Lisa McMullin's Rapture focuses on several issues troubling the planet, and England, these days including over population, depletion of resources, and future technologies. However, the most compelling problem she addresses in her new play at the Etcetera Theatre has to be the justification of human existence. In the words that follow I will explore key elements of Rapture that support my argument focusing on two memorable moments of the play. In the middle of the performance, once the true purpose of the meeting was revealed a moment that still has me thinking unfolded..
All of the characters performing looked quickly at one another. This had to have been a decision consciously pushed by the director, but executed perfectly by the actors. Perhapse because it would in fact be natural instinct if that very moment were to happen in real life. Look right, then left, study the faces of the strangers in the chairs next to me and build up reasons in my own head why they deserve to go over me. This moment was powerful because of the lack of humanity it unveils.

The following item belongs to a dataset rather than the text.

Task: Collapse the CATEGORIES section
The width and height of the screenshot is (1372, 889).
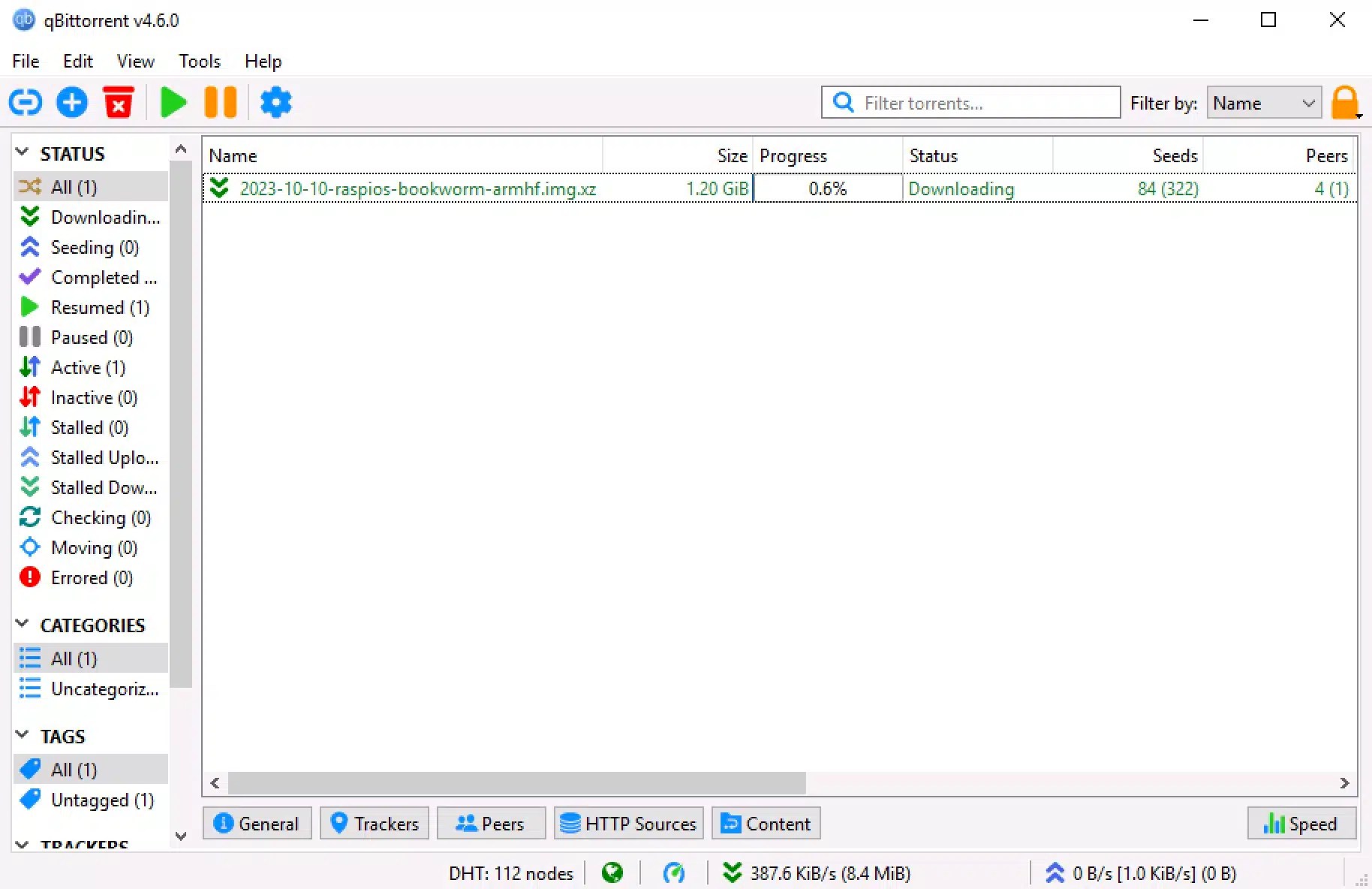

Another significant moment in the play was in fact the very end. As audience members we are lead to believe that we are outsiders looking in, but the final words spoken were directly to us, and indeed about us. They left us feeling uneasy and unprotected. They were intense, but as we discussed after the play a bit... unnecessary. For if you were appropriately analyzing the performance it would have been obvious you were included all along. If you were conscious of the thoughts the play gave you would have realized you had really been interviewed with the characters the entire time.